Distributed energy resources (DER) is certainly one of the ways to generate power that will continue growing in the future. According to Navigant Research, the global annual revenue from DER capacity is expected to increase by 15.9% between 2019 and 2028. Part of what’s driving the growth is the expansion from a centralized, one-way electrical grid to two-way communication.

One of the most popular DER tools is Solar PV systems. And renewable energy, as a whole, is on the rise. While it’s always been prevalent, federal governments are behind renewable energy and supporting its adaptation. (Some states have even committed to being fully renewable over the next couple decades.) It not only reduces greenhouse gas emissions but also the cost of renewable energy has gone down significantly. Additionally, there’s a business case for municipalities, as it can be harnessed and sold effectively.

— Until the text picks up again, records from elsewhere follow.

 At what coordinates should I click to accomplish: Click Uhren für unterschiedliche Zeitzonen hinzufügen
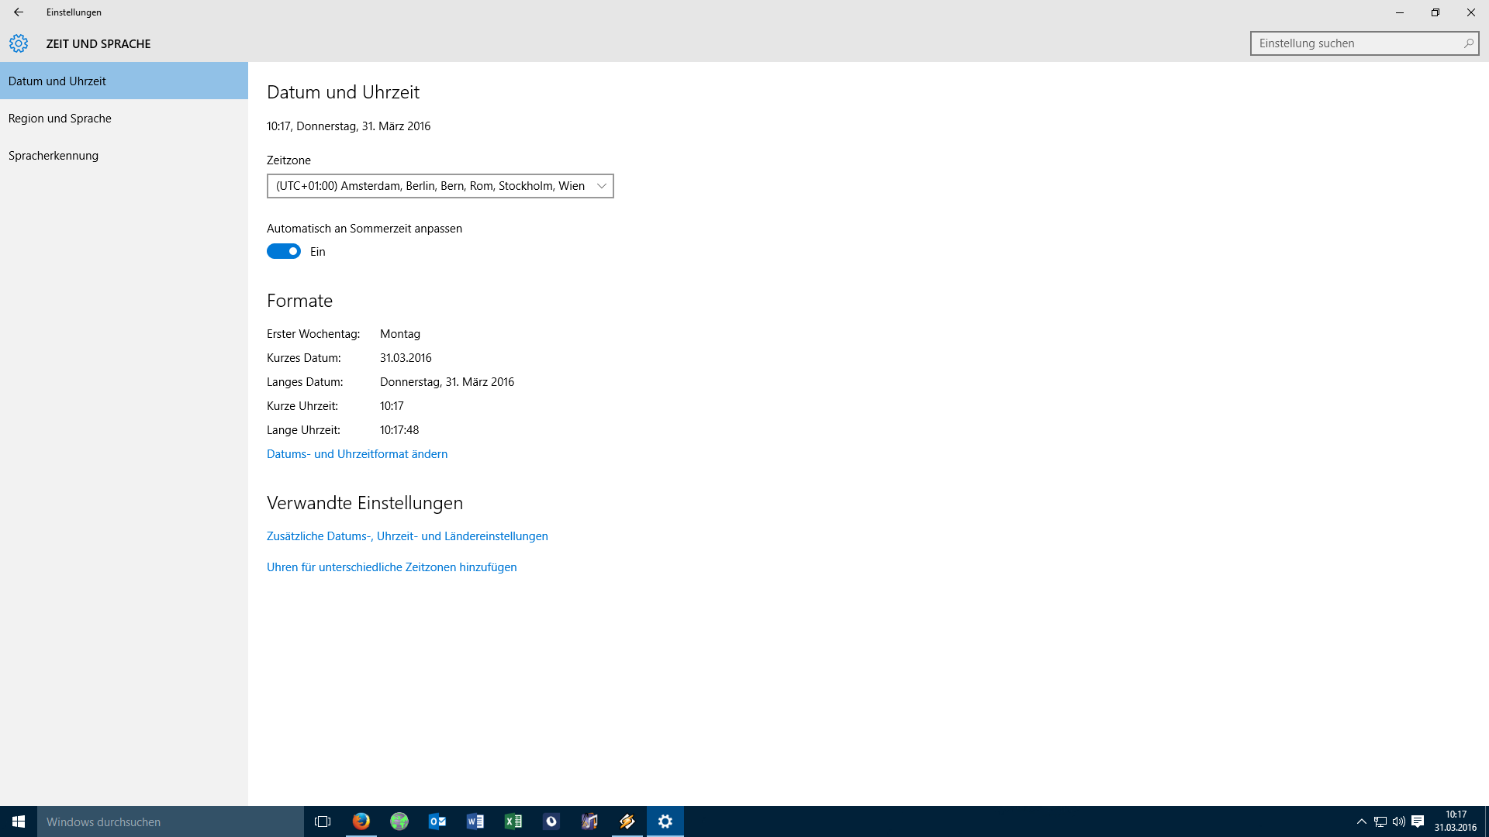pyautogui.click(x=392, y=567)
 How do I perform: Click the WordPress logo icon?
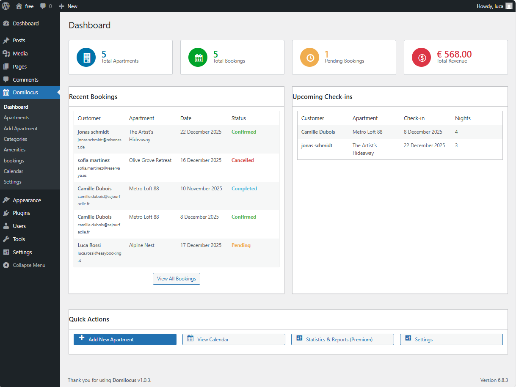pos(6,6)
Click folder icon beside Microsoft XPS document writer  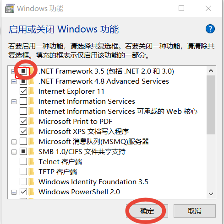(32, 131)
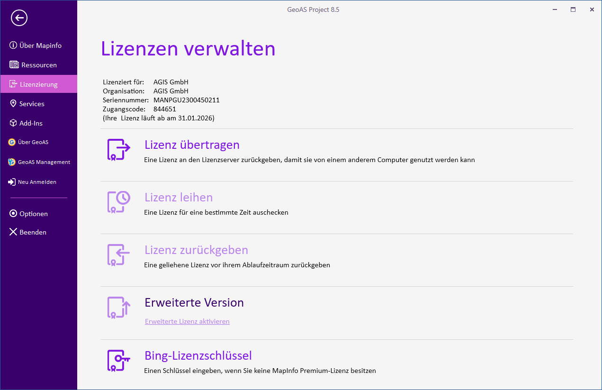This screenshot has height=390, width=602.
Task: Go to Services in the sidebar
Action: point(32,104)
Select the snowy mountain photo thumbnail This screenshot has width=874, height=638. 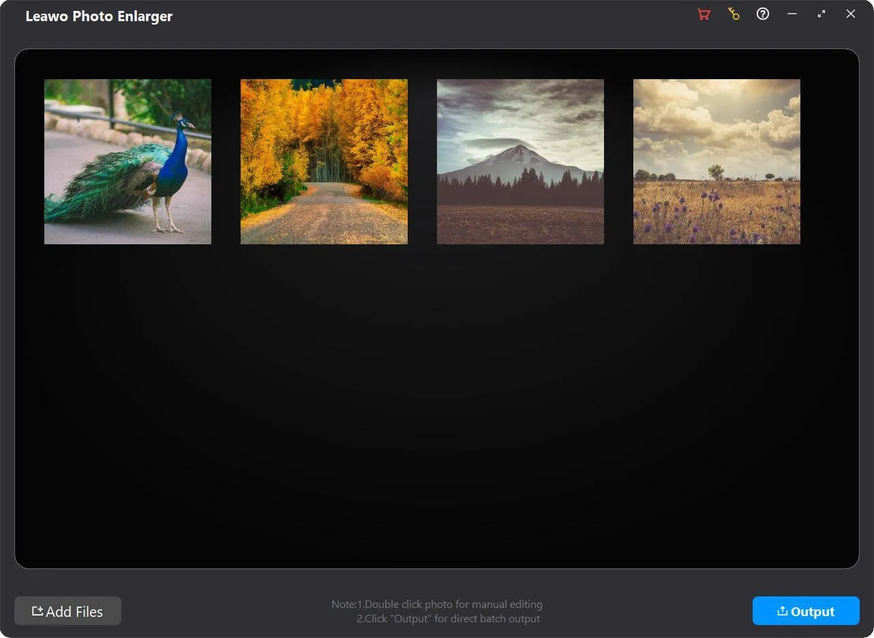520,162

DER enables customers to get power more locally. Anyone who has land and an interest can generate power to sell back to the market. The generating entity can be hundreds of miles away from the substation in rural areas and get transmitted across transmission lines. And some governments are incentivizing it. While this is an incredible innovation for power generation, it also complicates the distribution of power to (and from) customers.

DER requires impact studies to determine how much power is being generated and is coming and going from customers to the grid. Customers generating their own power affects the distribution of power for all the local customers in the area. DER impact studies determine how customers generating their own renewable energy will impact all power customers on a localized level.

DER impact studies are typically done proactively, prior to a local renewable energy distribution site being connected to the grid. However, because the technology is constantly changing (and interest and adoption is growing), it’s necessary to continuously study the flow – sometimes biyearly or quarterly. Utilities hire energy consultants, like K&A, to run studies from start to finish to ensure residents and customers do not see any issues with newly implemented DER.

As we get more and more renewable energy, demand management will become more visible locally, in the way of smarter appliances and thermostats, for example. These tools will help dispatch smaller electrical loads to reduce the burden of facilities. Apartment complexes, as an example, will be on their own microgrid, integrated with the main grid.

The direction we’re headed with renewable energy and how DER will help how effectively and efficiently we will use and distribute power is exciting. As the technology evolves, K&A will be at the forefront of innovation, leading the future of DER.